Rohe Einträge:
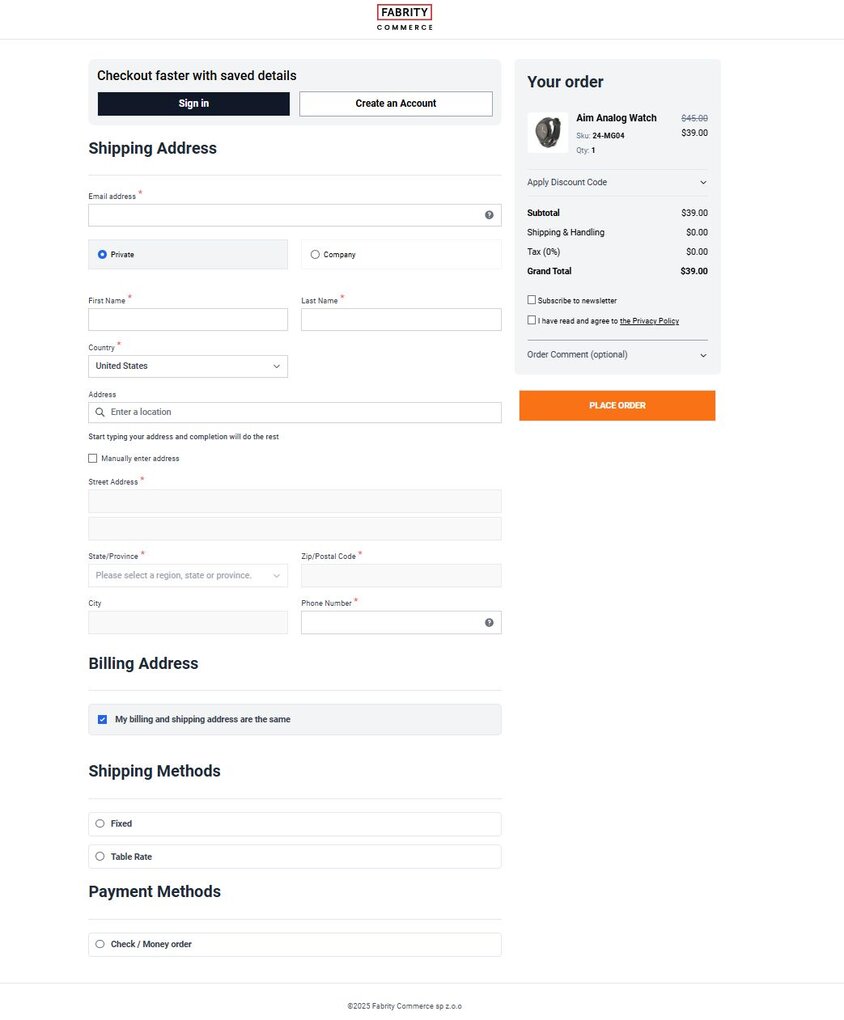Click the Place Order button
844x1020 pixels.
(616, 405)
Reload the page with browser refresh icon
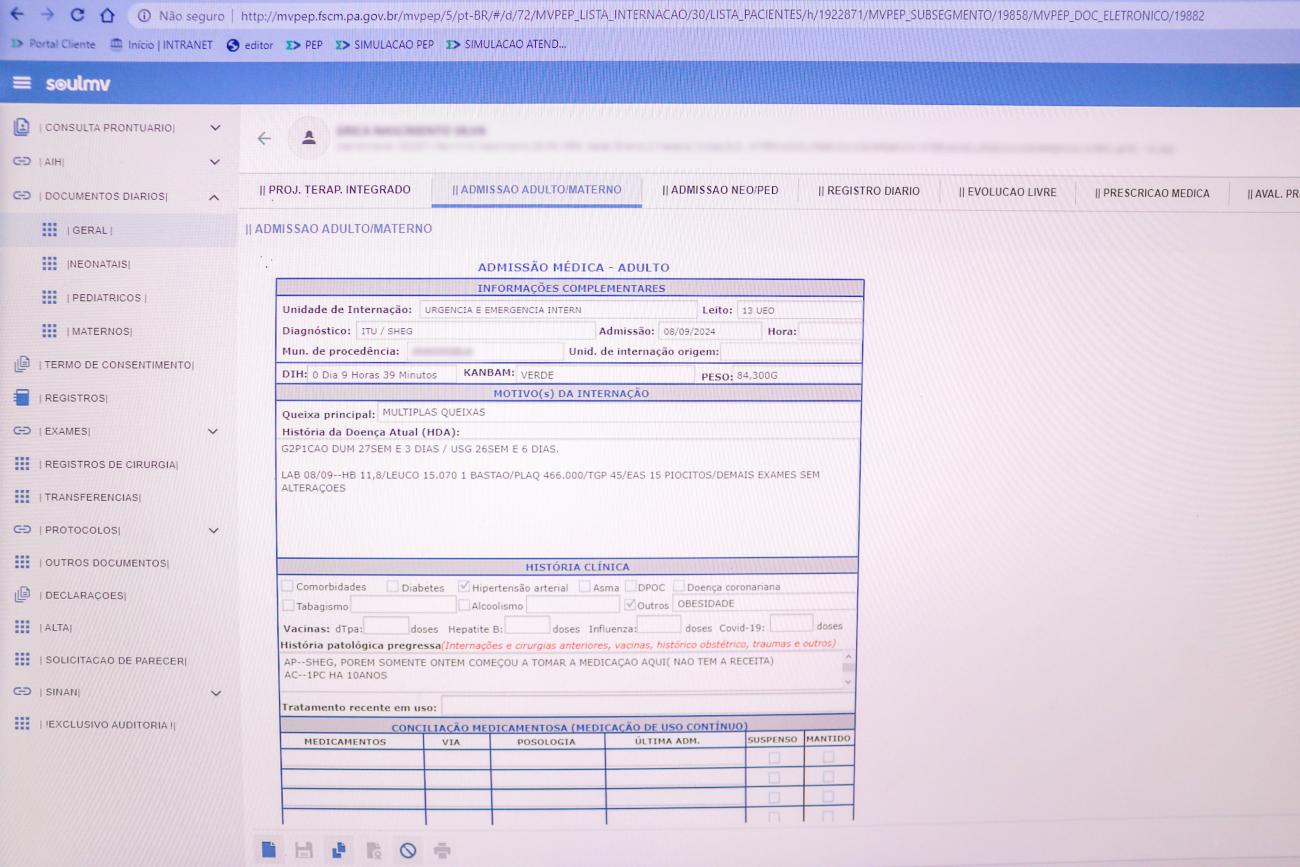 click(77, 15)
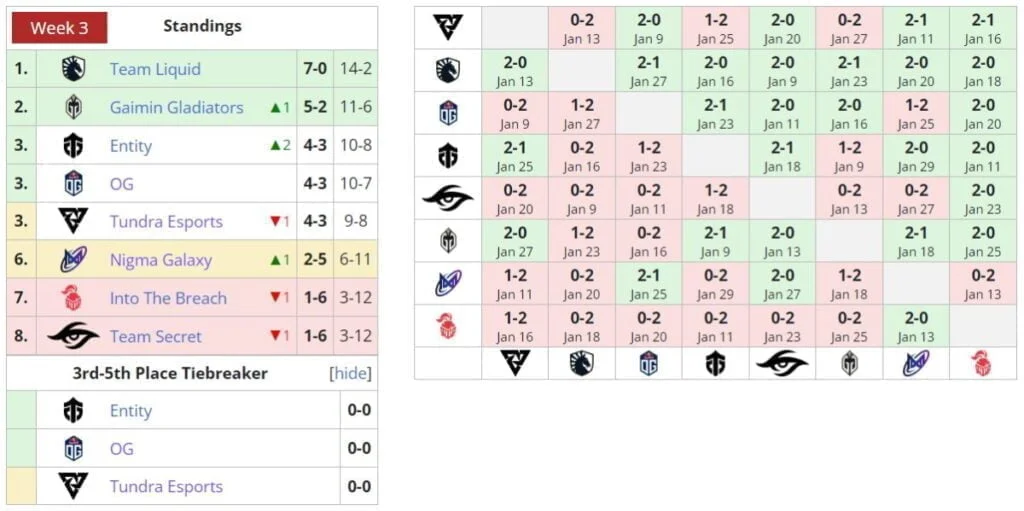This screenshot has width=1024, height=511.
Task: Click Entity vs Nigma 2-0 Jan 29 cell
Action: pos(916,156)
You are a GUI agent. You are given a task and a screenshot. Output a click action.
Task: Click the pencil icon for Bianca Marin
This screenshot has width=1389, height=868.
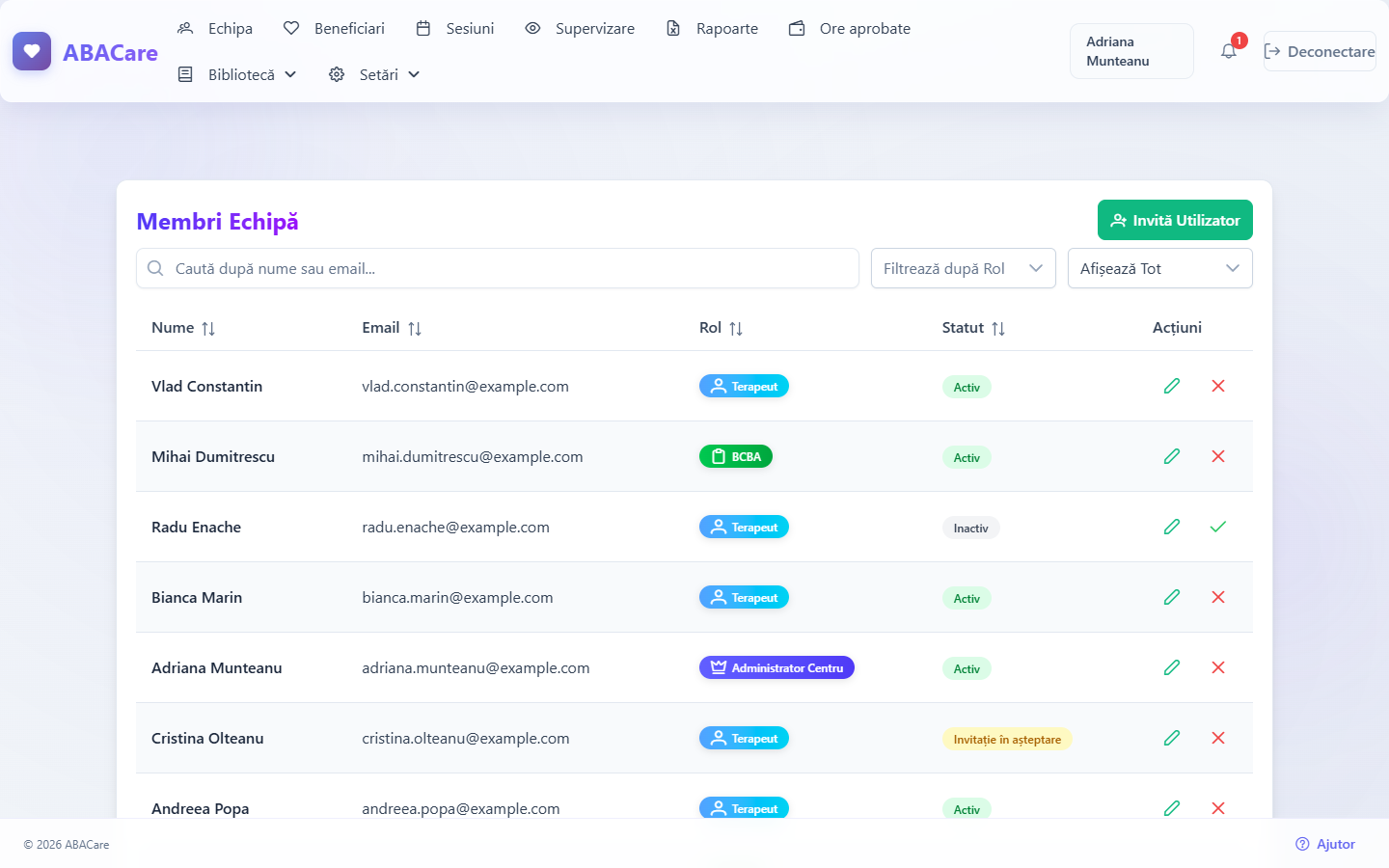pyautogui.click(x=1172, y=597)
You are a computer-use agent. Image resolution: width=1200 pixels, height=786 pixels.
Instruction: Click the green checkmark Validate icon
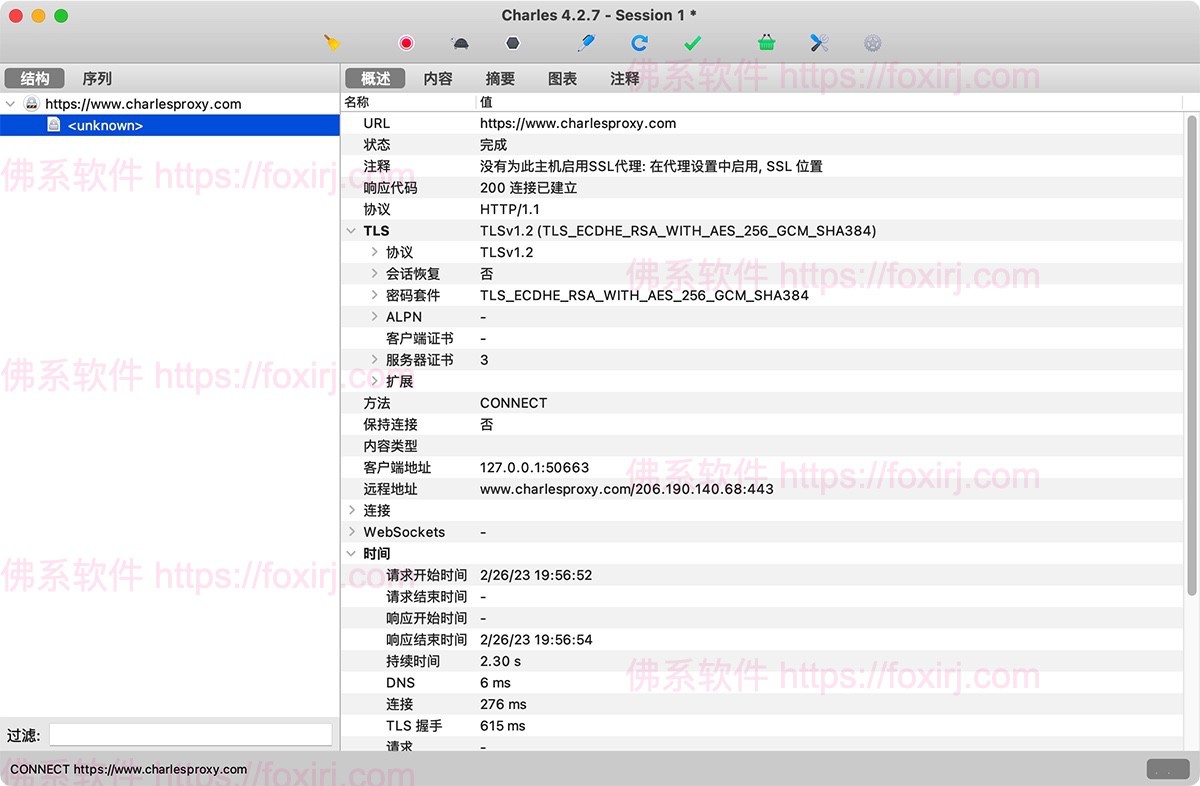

__ANFORDERUNGEN DER AUFGABE__
Welche Zeilen der Einträge enthalten die Zeichenfolge „pixels“? Finde sie alle und schreibe jede vollständig ab.

__KORREKTES ERGEBNIS__
844x1020 pixels.
You are a computer-use agent. Image resolution: width=1200 pixels, height=786 pixels.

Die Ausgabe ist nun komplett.